Students should cultivate a love of human expression in the arts.
- Students will be able to understand how the literary, visual, and performing arts reflect and inspire the richness of human expression, and how language and other forms of expression convey meaning and story.
- Students will be able to analyze how forms of expression are used to reflect, exalt, or challenge the values of a culture.
- Students will be able to explain the many purposes for which art is created and the multiple contexts in which it acquires meaning and value.
- Students should acquire perceptual habits and conceptual lenses conducive to the appreciation of specific media, genres, and styles.
Students should think critically about what it means to be human, and to explore and interpret the human place in the universe.
- Students will be able to think critically about how human beings are able to gain knowledge beyond the limits of their own personal experiences.
- Students will be able to identify and explain how theories are challenged and defended in different areas of human inquiry.
- Students should be able to formulate a point of view on the intersection of science, religion, politics, and other forms of culture.
- Students should develop imaginative and conceptual skills needed to compare and evaluate alternative worldviews.
Students should understand the social context within which they live, and understand how the social dynamics of human behavior and the structures of social institutions influence beliefs and actions.
- Students should be able to understand the dynamics of human behavior in social interactions. They should recognize the fundamental factors that shape themselves in relationship to others.
- Students should understand the nature of human social relationships. They should know how people construct relationships within family, schools, work, and communities.
- Students should be able to understand how major social institutions organize and regulate social life, and allocate resources according to prevailing and alternate cultural values. They should be able to examine the balance of collective and individual interests and examine how social systems and cultural values are used to perpetuate patterns of privilege and inequality.
- Students should be able to analyze the impact of major social institutions such as the family, economy, education, government, and religion.
- Students should be able to gather information, analyze data, and draw conclusions in selected areas of the social sciences.
Students should understand how social contexts change over time and how human events have been, and continue to be, shaped by social and historical forces.
- Students should acquire an informed and critical understanding of change in societies. They should understand broad patterns of social development in pre-modern and modern societies.
- Students should appreciate the wide range of actors; women and men, elites and ordinary people, classes and ethnic groups; and their role in social change.
- Students should understand how historical information is acquired and relevant hypotheses confirmed or disconfirmed. They should gain skills in comprehending both secondary works and primary sources, and develop a fluid and effective style of writing and speaking about social change.

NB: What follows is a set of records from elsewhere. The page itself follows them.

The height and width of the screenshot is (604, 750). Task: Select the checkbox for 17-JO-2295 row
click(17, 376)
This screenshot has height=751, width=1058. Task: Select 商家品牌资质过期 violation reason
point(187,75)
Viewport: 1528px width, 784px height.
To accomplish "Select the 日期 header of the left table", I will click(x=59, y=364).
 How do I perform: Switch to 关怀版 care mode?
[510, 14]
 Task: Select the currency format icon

Students should understand the process of scientific investigation and the major features of scientific reasoning as they develop a selected, substantive knowledge of basic natural science content.
- Students should be able to understand distinctive ways in which information is acquired in the natural sciences. They will be able to appreciate differences between basic and applied research in natural science.
- Students will be able to understand the concept of “theory” and the use of models in natural science. They will be able to gain familiarity with the process of hypothesis testing as applied to investigations conducted by natural scientists.
- Students will be able to explain how the basic natural sciences interface with one another.
- Students will be able to understand how modern societies are constructed on an infrastructure of technological and scientific advances and be familiar with landmark discoveries that shaped at least one natural science discipline. They will understand how natural scientists evaluate social problems and formulate ethical solutions that incorporate scientific reasoning and the application of appropriate scientific principles.
- Students should acquire a substantive body of factual natural science knowledge, principles, and concepts, including proper use of scientific terminology and vocabulary.
Students should understand quantitative reasoning so they can respond effectively to claims deriving from quantitative arguments.
- Students will understand how real-world problems and social issues can be analyzed using the power and rigor of quantitative methods while also learning to recognize and articulate the limitations of these methods.
- Students will be able to do all of the following: evaluate, interpret, and draw inferences from mathematical models such as algorithms, formulas, graphs, and tables.
- Students will be able to use quantitative methods (such as algebra, geometry, statistics and computation) to solve problems.